Throughout the material, some lines may have the word "agent". Count them and give the number only.

════════════════

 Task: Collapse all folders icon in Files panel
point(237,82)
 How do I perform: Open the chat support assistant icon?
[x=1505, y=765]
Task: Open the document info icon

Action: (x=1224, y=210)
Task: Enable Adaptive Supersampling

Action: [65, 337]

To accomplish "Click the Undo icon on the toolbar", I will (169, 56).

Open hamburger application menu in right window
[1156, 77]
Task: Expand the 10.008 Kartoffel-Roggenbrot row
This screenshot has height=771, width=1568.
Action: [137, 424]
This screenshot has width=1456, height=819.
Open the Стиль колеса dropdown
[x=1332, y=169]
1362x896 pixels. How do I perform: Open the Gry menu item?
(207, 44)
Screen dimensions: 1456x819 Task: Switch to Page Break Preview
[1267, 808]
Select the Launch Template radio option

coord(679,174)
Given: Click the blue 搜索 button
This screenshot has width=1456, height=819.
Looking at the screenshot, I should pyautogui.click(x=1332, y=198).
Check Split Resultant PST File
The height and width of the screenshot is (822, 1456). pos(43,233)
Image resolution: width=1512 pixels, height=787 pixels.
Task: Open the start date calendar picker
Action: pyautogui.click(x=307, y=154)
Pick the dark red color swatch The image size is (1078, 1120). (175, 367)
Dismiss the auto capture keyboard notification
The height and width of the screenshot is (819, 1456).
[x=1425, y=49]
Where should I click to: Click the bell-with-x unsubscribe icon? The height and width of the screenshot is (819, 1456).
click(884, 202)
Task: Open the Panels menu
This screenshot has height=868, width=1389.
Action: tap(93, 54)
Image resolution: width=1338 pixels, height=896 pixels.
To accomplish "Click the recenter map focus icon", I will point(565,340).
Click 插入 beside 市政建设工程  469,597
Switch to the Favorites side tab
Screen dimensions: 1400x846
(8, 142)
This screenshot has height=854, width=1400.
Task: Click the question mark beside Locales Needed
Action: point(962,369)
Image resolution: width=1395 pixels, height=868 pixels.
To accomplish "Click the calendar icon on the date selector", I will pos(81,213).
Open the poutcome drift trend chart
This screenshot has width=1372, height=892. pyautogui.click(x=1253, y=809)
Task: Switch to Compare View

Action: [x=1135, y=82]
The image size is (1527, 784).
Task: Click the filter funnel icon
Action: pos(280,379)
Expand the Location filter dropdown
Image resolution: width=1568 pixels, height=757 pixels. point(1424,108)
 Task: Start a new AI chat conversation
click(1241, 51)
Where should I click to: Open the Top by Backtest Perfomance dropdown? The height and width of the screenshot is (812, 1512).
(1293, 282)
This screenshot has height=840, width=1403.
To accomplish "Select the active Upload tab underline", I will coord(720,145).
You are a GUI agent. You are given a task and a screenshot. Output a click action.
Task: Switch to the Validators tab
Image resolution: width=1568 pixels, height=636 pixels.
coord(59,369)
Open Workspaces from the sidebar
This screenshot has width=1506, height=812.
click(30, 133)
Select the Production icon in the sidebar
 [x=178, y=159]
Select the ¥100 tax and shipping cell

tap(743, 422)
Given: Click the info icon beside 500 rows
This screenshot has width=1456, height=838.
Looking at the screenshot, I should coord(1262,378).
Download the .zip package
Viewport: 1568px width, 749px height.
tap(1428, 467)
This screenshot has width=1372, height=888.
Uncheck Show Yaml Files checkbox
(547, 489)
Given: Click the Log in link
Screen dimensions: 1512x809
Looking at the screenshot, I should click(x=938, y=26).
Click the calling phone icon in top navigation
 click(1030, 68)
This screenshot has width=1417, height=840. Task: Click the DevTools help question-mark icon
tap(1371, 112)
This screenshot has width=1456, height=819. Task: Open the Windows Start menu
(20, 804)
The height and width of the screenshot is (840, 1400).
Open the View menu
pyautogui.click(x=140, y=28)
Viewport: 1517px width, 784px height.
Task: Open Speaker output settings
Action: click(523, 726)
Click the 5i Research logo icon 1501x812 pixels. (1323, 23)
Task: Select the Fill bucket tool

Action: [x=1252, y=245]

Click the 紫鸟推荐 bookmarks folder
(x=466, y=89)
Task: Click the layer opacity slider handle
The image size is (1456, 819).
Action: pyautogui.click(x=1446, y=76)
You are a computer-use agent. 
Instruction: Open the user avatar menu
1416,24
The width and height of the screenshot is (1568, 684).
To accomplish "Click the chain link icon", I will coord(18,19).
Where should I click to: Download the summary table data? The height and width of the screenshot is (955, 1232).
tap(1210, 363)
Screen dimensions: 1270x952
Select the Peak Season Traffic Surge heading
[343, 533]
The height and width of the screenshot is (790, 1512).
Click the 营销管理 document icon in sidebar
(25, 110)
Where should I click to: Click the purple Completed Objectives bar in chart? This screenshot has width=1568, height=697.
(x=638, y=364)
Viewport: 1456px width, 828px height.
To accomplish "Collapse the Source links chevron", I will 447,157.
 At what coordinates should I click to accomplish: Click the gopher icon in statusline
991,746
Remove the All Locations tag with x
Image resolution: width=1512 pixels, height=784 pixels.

════════════════

** EXERCISE RESPONSE **
2